Override keys for combination locks and access card systems will only be issued to Emergency Operations (EOC) and UMW Locksmith personnel and only used by those personnel if the lock is disabled (i.e. batteries have died and immediate access is required to repair the lock or get to the data center or if the access control system is malfunctioning and access is impeded because of it).
Facilities Group Combination Codes
Group combination codes for Facilities shops (I.e. Electrical, HVAC, plumbers) are acceptable as long as there is another method to track who from the shops was entering the facility at any given time. This can be accomplished through the work order tracking system that Facilities uses. Facilities personnel with frequent need to access though will be assigned an individual combination code for tracking purposes.
Contractor and other personnel Physical Access
All contractors and non-authorized personnel requiring access to sensitive IT data housed areas must be accompanied at all times by an approved UMW staff member or contract employee directly hired by UMW through staff augmentation or other acceptable means by Human Resources.
Extra care will be taken by the UMW employee accompanying the contractor, or other personnel, to ensure that no systems are accessed other than those being worked on and no sensitive data is visible on screens within the center. Also, passwords or other access devices to systems and consoles will never be given to the contractor or any other personnel.
Annual Review of Access Permissions
At least once annually, a review of users with data center/server room facility access codes will be performed by the Information Security Officer (ISO) or a designee. Supervisors of UMW employees with access to these areas will notify the ISO and UMW Locksmith shop when an employee departs. Associated codes should be invalidated within 1 week for an amicable departure and within 24 hours of an employee termination.
Environmental Controls within a Data Center or Server Room
All Data Centers and Server rooms must contain appropriate electrical and environmental controls installed and monitored on a regular basis, including Fire Control systems, Standalone Heating and Cooling systems, and electrical protection.
Electrical Protection and Redundancy
All UMW owned production systems must, at a minimum, be protected appropriately with grounding and redundant power in all Data Center and Server room locations. Redundant power can be supplied from multiple mainline power feeds from the vendor, a generator, or other acceptable means of providing power. If a generator is used, then appropriate backup power needs to be implemented to deal with the time it take from a power loss until the generator is operational.

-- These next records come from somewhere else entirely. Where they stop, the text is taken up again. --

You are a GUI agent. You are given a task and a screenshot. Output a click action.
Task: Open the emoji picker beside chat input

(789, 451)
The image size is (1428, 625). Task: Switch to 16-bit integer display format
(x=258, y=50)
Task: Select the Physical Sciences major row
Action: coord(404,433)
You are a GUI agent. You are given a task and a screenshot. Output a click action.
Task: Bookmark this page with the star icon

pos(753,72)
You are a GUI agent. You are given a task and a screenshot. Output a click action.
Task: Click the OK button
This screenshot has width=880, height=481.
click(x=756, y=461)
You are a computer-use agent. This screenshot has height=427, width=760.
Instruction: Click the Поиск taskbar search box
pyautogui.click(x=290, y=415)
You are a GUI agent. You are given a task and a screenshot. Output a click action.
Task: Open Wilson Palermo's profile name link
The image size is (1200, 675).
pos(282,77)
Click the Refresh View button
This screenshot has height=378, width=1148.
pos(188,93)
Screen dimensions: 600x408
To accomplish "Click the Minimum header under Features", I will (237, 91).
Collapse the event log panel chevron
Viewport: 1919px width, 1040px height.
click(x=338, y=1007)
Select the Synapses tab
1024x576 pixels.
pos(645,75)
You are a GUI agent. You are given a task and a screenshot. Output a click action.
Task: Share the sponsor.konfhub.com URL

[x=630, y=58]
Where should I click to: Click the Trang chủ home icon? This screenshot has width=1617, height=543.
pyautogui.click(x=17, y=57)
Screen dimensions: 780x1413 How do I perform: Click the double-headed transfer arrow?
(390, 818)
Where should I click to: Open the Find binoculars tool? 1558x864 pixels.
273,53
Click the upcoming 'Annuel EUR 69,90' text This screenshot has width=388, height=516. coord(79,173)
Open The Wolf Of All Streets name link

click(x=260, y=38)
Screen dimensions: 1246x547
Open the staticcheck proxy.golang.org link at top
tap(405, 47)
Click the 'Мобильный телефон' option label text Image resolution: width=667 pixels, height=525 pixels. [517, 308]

If additional secondary power is available, Development and Test servers and appropriate networking devices could also be covered on a priority basis defined by the Enterprise Infrastructure Manager, Networks and Communications Director and Senior IT leadership.
Fire Control and Suppression Systems
Where a fire control and suppression system is required by building code in Data Centers and Server rooms throughout the UMW campus, ideally these are equipment safe system that does not use water.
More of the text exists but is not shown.